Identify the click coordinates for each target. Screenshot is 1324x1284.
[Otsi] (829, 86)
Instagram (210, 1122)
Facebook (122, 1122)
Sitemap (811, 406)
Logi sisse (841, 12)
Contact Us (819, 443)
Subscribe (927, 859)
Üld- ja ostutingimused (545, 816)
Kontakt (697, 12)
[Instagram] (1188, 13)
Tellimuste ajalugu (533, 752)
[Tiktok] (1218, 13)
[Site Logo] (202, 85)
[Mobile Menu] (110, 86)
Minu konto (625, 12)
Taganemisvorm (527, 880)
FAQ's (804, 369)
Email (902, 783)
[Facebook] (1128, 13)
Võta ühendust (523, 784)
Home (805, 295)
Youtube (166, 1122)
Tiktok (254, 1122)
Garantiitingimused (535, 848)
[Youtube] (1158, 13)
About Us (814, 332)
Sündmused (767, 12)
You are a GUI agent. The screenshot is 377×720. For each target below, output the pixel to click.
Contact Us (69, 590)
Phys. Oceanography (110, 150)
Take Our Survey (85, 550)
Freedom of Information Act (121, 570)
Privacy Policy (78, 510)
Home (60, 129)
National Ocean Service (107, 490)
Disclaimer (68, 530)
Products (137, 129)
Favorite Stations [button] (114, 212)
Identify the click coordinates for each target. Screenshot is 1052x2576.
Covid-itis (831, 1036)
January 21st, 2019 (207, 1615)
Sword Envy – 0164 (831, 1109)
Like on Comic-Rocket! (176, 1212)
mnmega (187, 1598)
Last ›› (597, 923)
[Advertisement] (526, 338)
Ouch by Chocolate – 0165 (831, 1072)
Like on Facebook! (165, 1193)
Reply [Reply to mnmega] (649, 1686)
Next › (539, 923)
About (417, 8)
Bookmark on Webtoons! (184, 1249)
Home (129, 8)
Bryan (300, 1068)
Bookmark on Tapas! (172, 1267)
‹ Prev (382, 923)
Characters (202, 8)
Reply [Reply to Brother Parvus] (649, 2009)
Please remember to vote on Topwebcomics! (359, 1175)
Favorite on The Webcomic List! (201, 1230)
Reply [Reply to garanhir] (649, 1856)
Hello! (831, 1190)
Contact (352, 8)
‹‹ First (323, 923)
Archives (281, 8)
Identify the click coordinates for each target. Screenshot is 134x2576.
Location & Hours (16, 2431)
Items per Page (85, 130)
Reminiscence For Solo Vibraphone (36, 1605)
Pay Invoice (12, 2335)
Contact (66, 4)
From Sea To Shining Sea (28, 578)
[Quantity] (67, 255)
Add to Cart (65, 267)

> **EXERCISE DESCRIPTION**
Rewrite the material from the line containing "[Youtube] (1158, 13)" through the end, both included. Keep every line, including lines without coordinates, and add 82 to each number in the click coordinates.

> **OUTPUT BELOW**
[Youtube] (1240, 95)
About Us (896, 414)
Sündmused (849, 94)
You are a GUI agent. The screenshot is 377×720. For each target below, output the pixel to click.
Contact Us (151, 672)
Phys. Oceanography (192, 232)
Take Our Survey (167, 632)
Freedom of Information Act (203, 652)
Privacy Policy (160, 592)
Home (142, 211)
National Ocean Service (189, 572)
Disclaimer (150, 612)
Products (219, 211)
Favorite Stations [button] (196, 294)
Identify the click coordinates for each target. Screenshot is 1052x2576.
Covid-itis (913, 1118)
January 21st, 2019 (289, 1697)
Sword Envy – 0164 (913, 1191)
Like on Comic-Rocket! (258, 1294)
mnmega (269, 1680)
Last ›› (679, 1005)
[Advertisement] (608, 420)
Ouch by Chocolate – 0165 (913, 1154)
Like on Facebook! (247, 1275)
Reply [Reply to mnmega] (731, 1768)
Next › (621, 1005)
About (499, 90)
Bookmark on Webtoons! (266, 1331)
Home (211, 90)
Bryan (382, 1150)
Bookmark on Tapas! (254, 1349)
‹ Prev (464, 1005)
Characters (284, 90)
Reply [Reply to Brother Parvus] (731, 2091)
Please remember to vote on Topwebcomics! (441, 1257)
Favorite on The Webcomic List! (283, 1312)
Reply [Reply to garanhir] (731, 1938)
Hello! (913, 1272)
Contact (434, 90)
‹‹ First (405, 1005)
Archives (363, 90)
Identify the click coordinates for each target. Screenshot is 134x2576.
Location & Hours (98, 2513)
Items per Page (167, 212)
Reminiscence For Solo Vibraphone (118, 1687)
Pay Invoice (94, 2417)
Contact (148, 86)
From Sea To Shining Sea (110, 660)
[Quantity] (149, 337)
Add to Cart (147, 349)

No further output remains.